## Begin Source data

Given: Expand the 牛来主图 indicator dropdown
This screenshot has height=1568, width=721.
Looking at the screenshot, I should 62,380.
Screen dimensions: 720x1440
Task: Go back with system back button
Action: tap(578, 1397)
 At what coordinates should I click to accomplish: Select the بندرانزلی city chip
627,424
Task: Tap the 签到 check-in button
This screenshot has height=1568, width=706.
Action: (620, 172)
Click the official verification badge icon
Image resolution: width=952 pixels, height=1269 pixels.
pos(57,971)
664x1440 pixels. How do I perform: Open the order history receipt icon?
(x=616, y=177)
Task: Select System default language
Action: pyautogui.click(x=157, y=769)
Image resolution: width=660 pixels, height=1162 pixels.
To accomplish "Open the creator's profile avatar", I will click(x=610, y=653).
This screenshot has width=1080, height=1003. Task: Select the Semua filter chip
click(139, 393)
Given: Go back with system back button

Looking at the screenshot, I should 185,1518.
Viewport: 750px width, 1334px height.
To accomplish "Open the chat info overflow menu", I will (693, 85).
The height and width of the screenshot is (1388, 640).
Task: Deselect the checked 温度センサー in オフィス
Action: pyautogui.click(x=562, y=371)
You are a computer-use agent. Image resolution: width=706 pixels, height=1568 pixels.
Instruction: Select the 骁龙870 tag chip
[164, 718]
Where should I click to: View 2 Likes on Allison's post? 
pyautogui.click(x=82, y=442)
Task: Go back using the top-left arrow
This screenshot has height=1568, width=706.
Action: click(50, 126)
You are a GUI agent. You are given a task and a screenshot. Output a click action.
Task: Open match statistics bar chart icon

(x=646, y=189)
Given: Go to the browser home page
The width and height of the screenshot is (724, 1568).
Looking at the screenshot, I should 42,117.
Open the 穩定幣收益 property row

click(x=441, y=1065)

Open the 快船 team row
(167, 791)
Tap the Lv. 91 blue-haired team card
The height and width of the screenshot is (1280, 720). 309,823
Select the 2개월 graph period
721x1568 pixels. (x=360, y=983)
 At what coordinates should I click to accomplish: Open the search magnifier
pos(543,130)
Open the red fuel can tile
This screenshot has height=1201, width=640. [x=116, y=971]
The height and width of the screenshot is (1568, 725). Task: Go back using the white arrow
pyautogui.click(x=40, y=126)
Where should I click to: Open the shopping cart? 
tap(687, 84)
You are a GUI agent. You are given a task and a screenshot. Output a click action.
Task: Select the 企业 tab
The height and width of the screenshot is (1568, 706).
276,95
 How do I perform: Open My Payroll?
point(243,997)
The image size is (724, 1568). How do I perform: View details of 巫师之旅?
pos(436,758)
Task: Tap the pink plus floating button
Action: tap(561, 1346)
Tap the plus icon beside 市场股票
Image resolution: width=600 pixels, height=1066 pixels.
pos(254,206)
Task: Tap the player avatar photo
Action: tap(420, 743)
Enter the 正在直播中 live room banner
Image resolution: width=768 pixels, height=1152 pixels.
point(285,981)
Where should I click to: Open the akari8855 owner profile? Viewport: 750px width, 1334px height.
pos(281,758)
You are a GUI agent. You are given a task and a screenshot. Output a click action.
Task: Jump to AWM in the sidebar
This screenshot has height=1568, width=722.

## End Source data

Stated goal:
Print out everything in the records from the line that contains "Task: Go back using the top-left arrow" down to the last line, both of those lines included, copying each line word for word.

Full solution:
Task: Go back using the top-left arrow
This screenshot has height=1568, width=706.
Action: click(50, 126)
You are a GUI agent. You are given a task and a screenshot. Output a click action.
Task: Open match statistics bar chart icon

(x=646, y=189)
Given: Go to the browser home page
The width and height of the screenshot is (724, 1568).
Looking at the screenshot, I should 42,117.
Open the 穩定幣收益 property row

click(x=441, y=1065)

Open the 快船 team row
(167, 791)
Tap the Lv. 91 blue-haired team card
The height and width of the screenshot is (1280, 720). 309,823
Select the 2개월 graph period
721x1568 pixels. (x=360, y=983)
 At what coordinates should I click to accomplish: Open the search magnifier
pos(543,130)
Open the red fuel can tile
This screenshot has height=1201, width=640. [x=116, y=971]
The height and width of the screenshot is (1568, 725). Task: Go back using the white arrow
pyautogui.click(x=40, y=126)
Where should I click to: Open the shopping cart? 
tap(687, 84)
You are a GUI agent. You are given a task and a screenshot. Output a click action.
Task: Select the 企业 tab
The height and width of the screenshot is (1568, 706).
276,95
 How do I perform: Open My Payroll?
point(243,997)
The image size is (724, 1568). How do I perform: View details of 巫师之旅?
pos(436,758)
Task: Tap the pink plus floating button
Action: tap(561, 1346)
Tap the plus icon beside 市场股票
Image resolution: width=600 pixels, height=1066 pixels.
pos(254,206)
Task: Tap the player avatar photo
Action: tap(420, 743)
Enter the 正在直播中 live room banner
Image resolution: width=768 pixels, height=1152 pixels.
point(285,981)
Where should I click to: Open the akari8855 owner profile? Viewport: 750px width, 1334px height.
pos(281,758)
You are a GUI agent. You are given a task and a screenshot. Output a click action.
Task: Jump to AWM in the sidebar
This screenshot has height=1568, width=722.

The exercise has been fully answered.